▸ **Item position entries**
------------

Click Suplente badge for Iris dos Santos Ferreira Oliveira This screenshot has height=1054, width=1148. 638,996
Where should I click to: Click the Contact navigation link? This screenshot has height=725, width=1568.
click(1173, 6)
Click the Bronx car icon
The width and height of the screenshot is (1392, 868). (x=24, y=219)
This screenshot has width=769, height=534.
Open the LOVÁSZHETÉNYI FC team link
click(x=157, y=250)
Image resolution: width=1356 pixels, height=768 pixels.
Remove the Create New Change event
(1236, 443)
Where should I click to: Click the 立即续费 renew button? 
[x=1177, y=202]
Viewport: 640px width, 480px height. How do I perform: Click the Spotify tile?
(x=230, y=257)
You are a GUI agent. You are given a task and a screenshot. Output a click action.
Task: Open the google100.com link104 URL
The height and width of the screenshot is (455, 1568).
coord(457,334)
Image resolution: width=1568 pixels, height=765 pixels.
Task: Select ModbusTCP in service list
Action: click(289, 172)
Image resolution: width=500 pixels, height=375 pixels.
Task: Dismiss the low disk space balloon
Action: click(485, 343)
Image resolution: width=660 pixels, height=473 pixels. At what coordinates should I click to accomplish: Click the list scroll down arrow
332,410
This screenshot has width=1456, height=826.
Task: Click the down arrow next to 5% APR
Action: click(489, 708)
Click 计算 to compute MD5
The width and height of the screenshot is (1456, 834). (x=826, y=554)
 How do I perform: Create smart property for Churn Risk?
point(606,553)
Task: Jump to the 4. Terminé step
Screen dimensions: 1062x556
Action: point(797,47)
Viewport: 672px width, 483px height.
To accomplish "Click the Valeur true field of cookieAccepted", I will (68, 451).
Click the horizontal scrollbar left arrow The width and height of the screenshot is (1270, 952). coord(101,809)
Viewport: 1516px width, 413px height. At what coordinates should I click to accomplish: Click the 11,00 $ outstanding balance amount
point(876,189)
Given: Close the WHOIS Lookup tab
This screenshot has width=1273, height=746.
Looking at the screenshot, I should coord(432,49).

------------

▸ **What you need to do**
Change every "How do I perform" in the listing to "How can I do" and give all the lines again, with nothing else altered.

▸ **Task answer**
Click Suplente badge for Iris dos Santos Ferreira Oliveira This screenshot has height=1054, width=1148. 638,996
Where should I click to: Click the Contact navigation link? This screenshot has height=725, width=1568.
click(1173, 6)
Click the Bronx car icon
The width and height of the screenshot is (1392, 868). (x=24, y=219)
This screenshot has width=769, height=534.
Open the LOVÁSZHETÉNYI FC team link
click(x=157, y=250)
Image resolution: width=1356 pixels, height=768 pixels.
Remove the Create New Change event
(1236, 443)
Where should I click to: Click the 立即续费 renew button? 
[x=1177, y=202]
Viewport: 640px width, 480px height. How can I do: Click the Spotify tile?
(x=230, y=257)
You are a GUI agent. You are given a task and a screenshot. Output a click action.
Task: Open the google100.com link104 URL
The height and width of the screenshot is (455, 1568).
coord(457,334)
Image resolution: width=1568 pixels, height=765 pixels.
Task: Select ModbusTCP in service list
Action: click(289, 172)
Image resolution: width=500 pixels, height=375 pixels.
Task: Dismiss the low disk space balloon
Action: click(485, 343)
Image resolution: width=660 pixels, height=473 pixels. At what coordinates should I click to accomplish: Click the list scroll down arrow
332,410
This screenshot has width=1456, height=826.
Task: Click the down arrow next to 5% APR
Action: click(489, 708)
Click 计算 to compute MD5
The width and height of the screenshot is (1456, 834). (x=826, y=554)
 How can I do: Create smart property for Churn Risk?
point(606,553)
Task: Jump to the 4. Terminé step
Screen dimensions: 1062x556
Action: point(797,47)
Viewport: 672px width, 483px height.
To accomplish "Click the Valeur true field of cookieAccepted", I will (68, 451).
Click the horizontal scrollbar left arrow The width and height of the screenshot is (1270, 952). coord(101,809)
Viewport: 1516px width, 413px height. At what coordinates should I click to accomplish: Click the 11,00 $ outstanding balance amount
point(876,189)
Given: Close the WHOIS Lookup tab
This screenshot has width=1273, height=746.
Looking at the screenshot, I should coord(432,49).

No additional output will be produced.